Разочарованию их не было предела. Я, чтобы их утешить, помогал им собирать различные артефакты. Предметы лапландского обихода из оленьего рога или карельской березы. Подробно рассказывал о предшествующей христианству лапландской мифологии, во многом сохранившейся в народном сознании. Откуда-то они узнали место, где был жертвенник, и начали его так неумело раскапывать, что наверняка навлекли бы на себя гнев археологов. Что они хотели там найти? Может быть, серебро? Вряд ли. Лапландские жертвоприношения – это оленьи рога и связанные гирляндой оленьи копыта.
В конце концов я проводил их на заброшенное кладбище в Марккине. Церковь давно снесли, но погост еще угадывался. Не могу описать энтузиазм, охвативший копенгагенских антропологов, когда они сообразили, куда я их привел. Чуть не дрожа от возбуждения, схватились за лопаты. То и дело бросая настороженные взгляды, не следит ли за ними кто-то непрошеный, они побегали по кладбищу, выбрали почти уже неразличимый холмик с просевшей землей и начали копать. Очень быстро наткнулись на гнилые доски. Отбросили лопаты и принялись раскидывать землю руками. Это был не гроб, а саамские сани, и в них лежал труп низкорослого мужчины. На спине, со сложенными, как для молитвы, руками. Сани, одежда из оленьих шкур – несомненно, кочевник. Они быстро расширили яму, спрыгнули вниз, достали щетки и маленькие лопатки, расчистили землю, откинули покрывавшую голову шкуру и ахнули от восторга.
Это был хорошо сохранившийся экземпляр. Мягкие ткани, естественно, подверглись декомпозиции, как и глазные яблоки. Но кожа сохранена, даже брови. Нижняя челюсть отвалилась, обнажив полный комплект здоровых зубов – значит, умер в сравнительно молодом возрасте. Искусно скроенная и сшитая саамская традиционная шапка. Ученые попытались ее снять, чтобы оценить сохранность черепа, но шапка почему-то сидела очень плотно, и пришлось повозиться. К их восторгу, никаких повреждений или деформаций от многолетнего давления земли не обнаружилось. Одним словом, тело было в превосходном состоянии, что вызвало немало проблем с отделением головы. Если бы у них не было с собой топорика, высохшие, но из-за этого только прибавившие в прочности мощные связки вряд ли удалось бы пересечь. Из могилы поднимался тяжелый запах. Я отошел подальше и там ждал, пока они закончат работу. Голову положили в толстый мешок и снабдили надписью, как и деревянный ковш, и некоторые другие найденные в могиле предметы.

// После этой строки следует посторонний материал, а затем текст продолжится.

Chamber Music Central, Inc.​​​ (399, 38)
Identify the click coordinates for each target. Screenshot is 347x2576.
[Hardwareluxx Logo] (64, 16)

Я спустился к реке, вымыл руки, набрал в ладони воды, смочил голову, провел руками ото лба к затылку – мне показалось, что моя голова сидит не так уж прочно. Отпусти я руки, и она рухнет на землю.
Когда вернулся, они уже раскапывали другую могилу – рассчитывали найти труп женщины. Если им повезет, сказали они, в их руках окажется бесценный материал для сравнительной анатомии.
А я вдруг подумал про Судный день. День, когда Иисус разбудит всех нас, день, о котором я так часто рассказывал в своих проповедях. И представил картину: открываются могилы и безголовые тела пускаются в долгое путешествие в Упсалу или Копенгаген за утраченными головами.
Мы вернулись домой, и они, как и обещали, заплатили за помощь щедрое вознаграждение: тридцать сребреников. Все они пошли на нужды общины.
Они приходят и сюда, в Кенгис. Всегда мужчины. Север не дает им покоя. Они должны погреться под полуночным солнцем, насладиться роскошными видами, повстречаться с экзотическими зверями – рысь, росомаха… Их привлекает рокот бубнов и йойки. Они хотят услышать охотничьи рассказы про схватки с медведями один на один, когда у победителя нет ничего, кроме самодельного копья. Про осаждающие деревни стаи волков. А по вечерам пить коньяк с заводчиками и местной властью и заманивать молоденьких служанок в баню. Норрланд для них нечто вроде Индии. Они приезжают, чтобы осмотреть отвесные скалы Нордкапа, считающегося концом мира, живописцы пишут драматические полотна, которыми потом восхищаются в парижских и лондонских салонах. Они приезжают, чтобы делать удивительные открытия, и желательно, чтобы эти открытия не валились с неба, а доставались им как трофей героической борьбы с негостеприимным и грозным севером. Для них Норрланд не существовал, пока они сами сюда не приехали. Люди здесь – не совсем люди. Ну хорошо, люди, но не такие, как они сами. Они охотно карабкаются на самые высокие горы с секстантами, барометрами, биноклями, подзорными трубами и целыми лабораториями. Потом пишут диссертации на латыни или книги, которые издаются на дорогой бумаге и с великолепными иллюстрациями.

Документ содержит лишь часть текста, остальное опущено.